A headteachers' union has launched a “commission of inquiry” into GCSEs, after it emerged that more than half of pupils in state-funded schools did not achieve a grade 5 "strong pass" in English and maths.
The Association of School and College Leaders said that the current system of comparable outcomes was leaving “many students feeling crushed rather than proud”.
According to performance statistics published today, 57 per cent of pupils in state-funded schools did not achieve a grade 5 or above in English and maths.
ASCL said that while the statistics no longer cover pupils who did not achieve a grade 4 ‘standard pass’, this was likely to be “over one third”.
Geoff Barton, ASCL’s general secretary, said: “As a society, we must surely question a system which sends out such a negative message to so many young people.
“While we understand that the government is making a distinction between grade 5 as a measure of school performance and grade 4 as the standard required for onward progression for students, we fear that this is an extremely confusing message for young people, their parents and employers.

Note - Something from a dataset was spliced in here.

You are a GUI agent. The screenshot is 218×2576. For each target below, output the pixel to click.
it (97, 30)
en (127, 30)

“The result is that many young people will have felt deflated and uncertain after taking this summer’s exams despite having worked their hardest. Those who did not achieve a grade 4 also face the grind of compulsory resits.”
Mr Barton also questioned Ofqual’s ‘comparable outcomes’ system, which ensures that results at a national level remain roughly the same each year, assuming that the prior attainment of the cohort is also similar to previous years.

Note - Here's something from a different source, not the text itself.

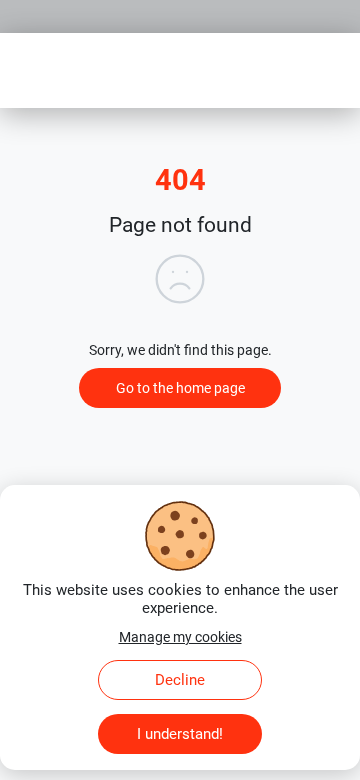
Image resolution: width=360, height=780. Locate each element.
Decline (180, 680)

“What the public perhaps doesn’t realise is that it is predestined that about one-third of young people will fail to achieve at least a grade 4," he said.
“This is because the percentage of pupils attaining each grade is more or less fixed by a system known as comparable outcomes, in which the distribution of grades is guided by what cohorts of similar ability achieved in previous years.”
While this system “has the virtue of ensuring that pupils don’t lose out from one year to the next by changes in exams”, Mr Barton said it meant “we will always have a forgotten third”.
“We have to do better for these young people. It cannot be right that we have a system which leaves so many students feeling crushed rather than proud. We have to find a way of better recognising their abilities.”
He said ASCL’s commission of inquiry would “initially focus on English”, and would look “at how we might better reflect the achievements of all our young people”.
The commission is made largely up of practising English teachers and school and college leaders, and is chaired by the educationalist and writer Roy Blatchford.
It has held an initial meeting and will submit a final report in 2019.